Your assignment: The exercise calls for every entry that follows to be repeated exactly.

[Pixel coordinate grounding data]
+++

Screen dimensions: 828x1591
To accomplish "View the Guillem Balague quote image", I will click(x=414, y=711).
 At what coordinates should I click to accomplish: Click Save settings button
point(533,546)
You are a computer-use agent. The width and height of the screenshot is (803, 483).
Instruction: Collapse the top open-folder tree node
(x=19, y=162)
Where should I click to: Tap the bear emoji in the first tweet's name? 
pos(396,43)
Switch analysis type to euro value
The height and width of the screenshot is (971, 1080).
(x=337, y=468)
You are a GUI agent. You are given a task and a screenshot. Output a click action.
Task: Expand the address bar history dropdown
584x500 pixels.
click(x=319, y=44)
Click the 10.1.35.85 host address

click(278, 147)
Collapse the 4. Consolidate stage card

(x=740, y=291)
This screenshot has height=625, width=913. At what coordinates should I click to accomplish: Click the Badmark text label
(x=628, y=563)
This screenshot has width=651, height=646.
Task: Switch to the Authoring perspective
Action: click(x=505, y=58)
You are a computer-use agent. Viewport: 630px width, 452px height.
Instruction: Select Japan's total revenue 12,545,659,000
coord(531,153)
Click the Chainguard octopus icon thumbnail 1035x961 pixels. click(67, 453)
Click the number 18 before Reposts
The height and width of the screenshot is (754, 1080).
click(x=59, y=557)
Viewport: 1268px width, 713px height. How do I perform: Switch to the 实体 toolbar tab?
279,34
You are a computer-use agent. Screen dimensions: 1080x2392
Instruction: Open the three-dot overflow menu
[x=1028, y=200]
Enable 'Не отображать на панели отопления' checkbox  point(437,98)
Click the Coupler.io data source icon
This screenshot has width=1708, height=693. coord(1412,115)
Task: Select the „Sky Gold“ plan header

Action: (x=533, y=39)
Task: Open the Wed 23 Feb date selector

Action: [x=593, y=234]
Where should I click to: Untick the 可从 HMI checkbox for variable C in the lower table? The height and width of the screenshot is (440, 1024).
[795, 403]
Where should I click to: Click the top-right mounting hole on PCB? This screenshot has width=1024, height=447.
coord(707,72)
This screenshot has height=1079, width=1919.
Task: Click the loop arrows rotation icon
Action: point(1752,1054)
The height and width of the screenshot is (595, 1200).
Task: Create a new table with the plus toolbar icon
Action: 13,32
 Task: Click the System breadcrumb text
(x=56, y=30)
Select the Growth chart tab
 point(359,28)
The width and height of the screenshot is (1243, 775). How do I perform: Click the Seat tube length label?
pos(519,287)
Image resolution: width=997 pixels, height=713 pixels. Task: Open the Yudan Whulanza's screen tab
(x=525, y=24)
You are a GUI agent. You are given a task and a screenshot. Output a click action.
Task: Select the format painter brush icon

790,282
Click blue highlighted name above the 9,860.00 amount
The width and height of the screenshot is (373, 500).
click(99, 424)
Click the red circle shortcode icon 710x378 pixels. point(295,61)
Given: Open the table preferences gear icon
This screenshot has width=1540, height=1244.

+++

Exercise response:
Screen dimensions: 828x1591
To accomplish "View the Guillem Balague quote image", I will click(x=414, y=711).
 At what coordinates should I click to accomplish: Click Save settings button
point(533,546)
You are a computer-use agent. The width and height of the screenshot is (803, 483).
Instruction: Collapse the top open-folder tree node
(x=19, y=162)
Where should I click to: Tap the bear emoji in the first tweet's name? 
pos(396,43)
Switch analysis type to euro value
The height and width of the screenshot is (971, 1080).
(x=337, y=468)
You are a GUI agent. You are given a task and a screenshot. Output a click action.
Task: Expand the address bar history dropdown
584x500 pixels.
click(x=319, y=44)
Click the 10.1.35.85 host address

click(278, 147)
Collapse the 4. Consolidate stage card

(x=740, y=291)
This screenshot has height=625, width=913. At what coordinates should I click to accomplish: Click the Badmark text label
(x=628, y=563)
This screenshot has width=651, height=646.
Task: Switch to the Authoring perspective
Action: click(x=505, y=58)
You are a computer-use agent. Viewport: 630px width, 452px height.
Instruction: Select Japan's total revenue 12,545,659,000
coord(531,153)
Click the Chainguard octopus icon thumbnail 1035x961 pixels. click(67, 453)
Click the number 18 before Reposts
The height and width of the screenshot is (754, 1080).
click(x=59, y=557)
Viewport: 1268px width, 713px height. How do I perform: Switch to the 实体 toolbar tab?
279,34
You are a computer-use agent. Screen dimensions: 1080x2392
Instruction: Open the three-dot overflow menu
[x=1028, y=200]
Enable 'Не отображать на панели отопления' checkbox  point(437,98)
Click the Coupler.io data source icon
This screenshot has width=1708, height=693. coord(1412,115)
Task: Select the „Sky Gold“ plan header

Action: (x=533, y=39)
Task: Open the Wed 23 Feb date selector

Action: [x=593, y=234]
Where should I click to: Untick the 可从 HMI checkbox for variable C in the lower table? The height and width of the screenshot is (440, 1024).
[795, 403]
Where should I click to: Click the top-right mounting hole on PCB? This screenshot has width=1024, height=447.
coord(707,72)
This screenshot has height=1079, width=1919.
Task: Click the loop arrows rotation icon
Action: point(1752,1054)
The height and width of the screenshot is (595, 1200).
Task: Create a new table with the plus toolbar icon
Action: 13,32
 Task: Click the System breadcrumb text
(x=56, y=30)
Select the Growth chart tab
 point(359,28)
The width and height of the screenshot is (1243, 775). How do I perform: Click the Seat tube length label?
pos(519,287)
Image resolution: width=997 pixels, height=713 pixels. Task: Open the Yudan Whulanza's screen tab
(x=525, y=24)
You are a GUI agent. You are given a task and a screenshot. Output a click action.
Task: Select the format painter brush icon

790,282
Click blue highlighted name above the 9,860.00 amount
The width and height of the screenshot is (373, 500).
click(99, 424)
Click the red circle shortcode icon 710x378 pixels. point(295,61)
Given: Open the table preferences gear icon
This screenshot has width=1540, height=1244.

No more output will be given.